EARTH ~
BACK ROAD CALLER
FIRST SNOW AS I SPLIT WOOD
Thin snow falling into
Valley fog, quiets everything,
No bird call, nothing flying.
The splitting wedge and hammer
Echo over the pasture
While the flakes open bigger
For no reason other than snow.
And I straighten my sweaty back
To watch this world, lend a tongue
And taste it melt.
FARMER’S WIFE
Four dozen eggs under her arm,
That’s how she greeted us.
We weren’t coming for eggs
But for a currant bush
Waiting in the dooryard
Wrapped tight in burlap.
I lifted it into the back
Of the truck since that’s
What I was hired to do,
Waited in the early sun
Leaning against the tailgate
While the two old ladies talked.
And with the eggs still under
Her arm she also turned to speak
With me, eyes dazzled like light
In water, checkered blue flannel
Shirt, out-worn by all of her
Sons and now on her back; torn
At the elbows, but warm.
Everything is just right
On this hill farm and I’ve only
Been here 5 minutes.
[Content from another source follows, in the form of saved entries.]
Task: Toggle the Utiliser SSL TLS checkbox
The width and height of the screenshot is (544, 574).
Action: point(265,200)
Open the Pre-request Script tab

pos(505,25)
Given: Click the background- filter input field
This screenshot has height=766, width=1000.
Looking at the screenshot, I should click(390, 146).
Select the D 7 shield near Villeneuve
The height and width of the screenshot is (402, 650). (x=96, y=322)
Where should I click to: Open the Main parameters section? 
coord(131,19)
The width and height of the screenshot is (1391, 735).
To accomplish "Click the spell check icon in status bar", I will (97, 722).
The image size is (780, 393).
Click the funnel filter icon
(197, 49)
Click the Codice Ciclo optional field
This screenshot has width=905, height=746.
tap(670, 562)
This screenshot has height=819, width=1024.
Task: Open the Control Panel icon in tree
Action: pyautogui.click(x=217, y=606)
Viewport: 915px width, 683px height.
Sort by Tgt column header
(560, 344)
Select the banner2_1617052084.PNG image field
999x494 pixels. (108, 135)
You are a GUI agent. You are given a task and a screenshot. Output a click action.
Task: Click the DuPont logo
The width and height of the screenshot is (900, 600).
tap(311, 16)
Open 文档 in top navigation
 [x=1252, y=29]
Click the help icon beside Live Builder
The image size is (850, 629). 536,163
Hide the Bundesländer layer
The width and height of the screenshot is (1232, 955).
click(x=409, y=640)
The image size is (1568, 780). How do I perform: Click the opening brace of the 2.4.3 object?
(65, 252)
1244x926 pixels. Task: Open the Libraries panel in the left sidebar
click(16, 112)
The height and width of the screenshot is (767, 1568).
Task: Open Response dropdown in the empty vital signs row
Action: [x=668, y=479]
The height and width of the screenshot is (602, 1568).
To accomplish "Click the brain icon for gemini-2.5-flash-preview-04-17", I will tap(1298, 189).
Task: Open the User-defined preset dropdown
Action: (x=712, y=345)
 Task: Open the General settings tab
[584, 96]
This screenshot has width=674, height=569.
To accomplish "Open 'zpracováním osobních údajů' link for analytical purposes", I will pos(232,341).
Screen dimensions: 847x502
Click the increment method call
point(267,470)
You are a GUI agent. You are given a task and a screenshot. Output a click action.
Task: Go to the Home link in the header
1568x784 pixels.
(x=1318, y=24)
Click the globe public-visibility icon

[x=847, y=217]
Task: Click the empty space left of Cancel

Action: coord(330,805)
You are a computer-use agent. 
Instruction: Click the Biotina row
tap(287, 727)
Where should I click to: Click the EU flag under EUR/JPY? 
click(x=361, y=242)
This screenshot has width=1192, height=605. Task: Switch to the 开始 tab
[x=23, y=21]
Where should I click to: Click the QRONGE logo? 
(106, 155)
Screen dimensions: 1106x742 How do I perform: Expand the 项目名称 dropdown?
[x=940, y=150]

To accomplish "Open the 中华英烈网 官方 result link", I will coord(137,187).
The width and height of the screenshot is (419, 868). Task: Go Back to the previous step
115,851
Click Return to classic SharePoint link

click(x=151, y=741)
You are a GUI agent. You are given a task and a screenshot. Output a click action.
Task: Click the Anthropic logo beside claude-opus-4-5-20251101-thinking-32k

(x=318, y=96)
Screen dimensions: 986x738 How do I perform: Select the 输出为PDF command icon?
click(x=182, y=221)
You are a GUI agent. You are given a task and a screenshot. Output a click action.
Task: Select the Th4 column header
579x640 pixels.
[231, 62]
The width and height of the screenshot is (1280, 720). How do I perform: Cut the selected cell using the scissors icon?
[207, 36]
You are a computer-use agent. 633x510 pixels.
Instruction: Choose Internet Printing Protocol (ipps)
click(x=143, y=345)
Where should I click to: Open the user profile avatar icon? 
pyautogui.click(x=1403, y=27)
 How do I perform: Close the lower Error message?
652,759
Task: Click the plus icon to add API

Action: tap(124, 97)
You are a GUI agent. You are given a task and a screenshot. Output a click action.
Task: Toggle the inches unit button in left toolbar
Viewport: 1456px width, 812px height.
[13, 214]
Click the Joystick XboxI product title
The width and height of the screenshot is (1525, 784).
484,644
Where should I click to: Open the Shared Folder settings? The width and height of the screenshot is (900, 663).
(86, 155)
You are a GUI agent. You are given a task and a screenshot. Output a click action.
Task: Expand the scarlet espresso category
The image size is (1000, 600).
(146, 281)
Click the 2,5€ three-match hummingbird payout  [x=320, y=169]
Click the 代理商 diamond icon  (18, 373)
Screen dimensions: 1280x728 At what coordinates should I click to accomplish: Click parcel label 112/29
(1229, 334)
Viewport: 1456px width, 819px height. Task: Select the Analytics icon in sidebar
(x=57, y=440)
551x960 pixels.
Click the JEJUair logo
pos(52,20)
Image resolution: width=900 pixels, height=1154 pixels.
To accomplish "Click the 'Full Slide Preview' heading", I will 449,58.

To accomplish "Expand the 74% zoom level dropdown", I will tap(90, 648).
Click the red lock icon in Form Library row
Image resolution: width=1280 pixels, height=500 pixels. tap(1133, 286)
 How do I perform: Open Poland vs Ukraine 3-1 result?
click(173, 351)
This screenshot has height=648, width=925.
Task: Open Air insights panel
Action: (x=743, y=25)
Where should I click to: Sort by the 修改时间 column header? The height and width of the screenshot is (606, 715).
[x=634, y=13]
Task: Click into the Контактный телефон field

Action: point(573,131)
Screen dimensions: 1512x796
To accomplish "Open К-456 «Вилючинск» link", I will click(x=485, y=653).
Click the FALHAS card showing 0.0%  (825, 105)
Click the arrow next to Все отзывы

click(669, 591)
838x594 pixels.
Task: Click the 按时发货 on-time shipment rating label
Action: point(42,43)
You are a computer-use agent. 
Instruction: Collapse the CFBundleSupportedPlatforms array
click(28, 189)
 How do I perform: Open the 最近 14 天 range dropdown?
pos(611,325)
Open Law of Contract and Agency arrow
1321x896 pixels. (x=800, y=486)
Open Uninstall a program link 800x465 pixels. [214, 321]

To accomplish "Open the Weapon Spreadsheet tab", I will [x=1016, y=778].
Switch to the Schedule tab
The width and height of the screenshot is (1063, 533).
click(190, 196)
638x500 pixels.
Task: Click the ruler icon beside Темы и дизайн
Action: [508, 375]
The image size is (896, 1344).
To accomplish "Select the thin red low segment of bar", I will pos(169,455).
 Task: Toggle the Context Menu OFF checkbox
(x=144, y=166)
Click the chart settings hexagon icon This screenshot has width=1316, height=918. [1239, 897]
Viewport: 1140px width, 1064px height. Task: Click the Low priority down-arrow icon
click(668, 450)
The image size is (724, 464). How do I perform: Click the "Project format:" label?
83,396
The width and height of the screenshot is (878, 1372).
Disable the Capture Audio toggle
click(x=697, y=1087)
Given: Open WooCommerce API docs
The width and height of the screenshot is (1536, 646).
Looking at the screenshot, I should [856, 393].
Crows flap
West to east from the wood’s edge
Long over the flat face of pasture,
A manure spreader is backed up
To the kitchen door stacked neat
With stovewood, the lawn is mowed,
And we’ve caught this farmer’s wife
In between the chicken coop and
The house; white hair combed back
With ruddy hands that pick eggs
Each morning, and when she talks
She mentions all of her family.
NOW
Without any warning,
No wind or dampness,
Just as I was about to
Step out from under
The empty stall,
Shake woodchips
After chain saw work
From my rubber boots
Then split the wood —
Sleet rained down all at once
As if someone whispered now
Caught even the chickadees
Feeding in the overgrown
Raspberry canes, but I
Watched as they regained
Themselves over the
Pasture, flying away
CLAYTON
Clayton always had a pricky word
To say about the hippies.
They lived in a commune
Over the hill from his farm.
He ran into them at three places
At any one time during the year —
Either when he was hunting the hill
As he did every year for 40 years,
Or when he was running his snow-machine
On the back roads.
Finally he would see them in town
Every other Friday, when he was
Cashing his check from the state park.
And they was always cashing
Some other kind of check,
Smiling at him.
Of course I was a hippie to Clayton too
Because I had the long beard,
But we worked together when he came home
To his farm on the river.
Helped him screed the foundation floor
Under his house and lay down the roof, too —
Fix fence, cut the firewood and solder sap pails.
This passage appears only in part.